A Problem In Random Numbers


Nov 9, 2017
One of the tests to evaluate a random number generator is the gap test. For a uniform distribution of integers 0-100 for a given number the gaps between occurrences of the number are found and the cumulative distribution is plotted.

I would have thought the distribution would have been normal or uniform as a guess, but it is exponential.

I do not know enough to directly work out why, a problem to chew on for somebody with better math.

Given a uniformly random distribution of integers length n derive why the di9stribution of distances between occurrences of a single number is exponentially distributed.

Solution would be an exponential distribution p(x) = (1/average)*e^(-x/average)

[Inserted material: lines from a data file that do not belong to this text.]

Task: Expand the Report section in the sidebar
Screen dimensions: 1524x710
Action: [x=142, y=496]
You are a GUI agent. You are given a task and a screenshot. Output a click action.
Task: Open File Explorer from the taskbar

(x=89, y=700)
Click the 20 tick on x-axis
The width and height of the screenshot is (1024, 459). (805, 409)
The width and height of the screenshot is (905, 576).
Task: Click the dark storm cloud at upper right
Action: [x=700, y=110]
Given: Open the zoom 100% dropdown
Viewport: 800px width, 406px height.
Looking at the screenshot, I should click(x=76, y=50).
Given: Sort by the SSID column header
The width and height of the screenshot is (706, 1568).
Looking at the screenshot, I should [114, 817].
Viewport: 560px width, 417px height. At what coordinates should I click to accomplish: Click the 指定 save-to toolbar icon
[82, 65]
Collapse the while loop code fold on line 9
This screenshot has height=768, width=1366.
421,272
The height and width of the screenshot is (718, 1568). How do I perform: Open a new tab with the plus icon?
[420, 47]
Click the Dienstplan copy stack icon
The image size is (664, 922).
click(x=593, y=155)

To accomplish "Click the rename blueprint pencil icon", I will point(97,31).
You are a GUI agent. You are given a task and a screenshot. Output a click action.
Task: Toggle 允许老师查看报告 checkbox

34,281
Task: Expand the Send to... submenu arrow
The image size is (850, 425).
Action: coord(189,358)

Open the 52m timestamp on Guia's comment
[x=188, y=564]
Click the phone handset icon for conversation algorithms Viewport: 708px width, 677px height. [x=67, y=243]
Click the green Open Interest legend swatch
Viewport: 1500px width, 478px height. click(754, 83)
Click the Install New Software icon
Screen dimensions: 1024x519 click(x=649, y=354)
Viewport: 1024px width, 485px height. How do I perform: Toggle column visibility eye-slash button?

The code uses the C++ built in mt19937 generator.

Gnuplot cd.plt
set term windows background rgb "white" title "SIGNALS" fontscale 1
set grid lt 1 lw 1 lc rgb "black" dashtype solid
set yrange[*:100]
set xrange[0:*]
plot 'gaps.txt' using 2:1 with lines ls 4 lt -1 lw 3
show grid

#include <random>

void gap_test(void){
   cout<<"gap test"<<endl;
   long long i,n = pow(10,7);
   double aver,median;
   int *y = new int[n];
   int *gaps = new int[100000];
    double *cd = new double[100000];
   int hi = 100,lo = 0;
   mt19937 rand_gen(time(NULL));
   uniform_int_distribution<unsigned int> dist (lo,hi);
   for(i=0;i<n;i++) y[i] = dist(rand_gen);

   int gap0,gap1,s = 0,ngaps=0;
   int delta,max =0,min = n;
    int num =33;
    gap1 = gap0;

        if(y[i] == num){
            delta = i-gap1;
            s += delta;
            if(delta > max)max = delta;
            if(delta<min)min = delta;
            gap1= i;
            gaps[ngaps] = delta;

    for(i=0;i<ngaps;i++)cd[i] = 100*double(i)/double(ngaps);
    aver = double(s)/double(ngaps);
    printf("n gaps %d\n",ngaps);
    printf("number  %d lo  %d  hi  %d\n",num,lo,hi);
    printf("min gap %d  max gap  %d\n",min,max);
    printf("average gap  %f  median %f\n",aver,log(2)*aver);
    FILE *p = fopen("gap_test.txt","w");
    fprintf(p,"n gaps %d\n",ngaps);
    fprintf(p,"number  %d lo  %d  hi  %d\n",num,lo,hi);
    fprintf(p,"min gap %d  max gap  %d aver gap  %.5f\n",min,max,aver);
    p = fopen("gaps.txt","w");
    for(i=0;i<ngaps;i++)fprintf(p," %2.6f\t  %10d\n",cd[i],gaps[i]);
Cumulative distribution, gaps vs cumulative probability in percent . Given a number has occurred probability of the distance of the next occurrence. The probabiity of a single distance is the limit as dx goes to zero. Probability of a next distance of 200 is the limit as dx about 200 goes to zero.

After x, the next number will be x with probability 1/100 in the example, or not-x with probability p = 99/100.
A gap of size k+1 occurs with probability (1-p)⋅pk. This is the Exponential Distribution.
Are your premiums entirely random, or is this post in the wrong thread?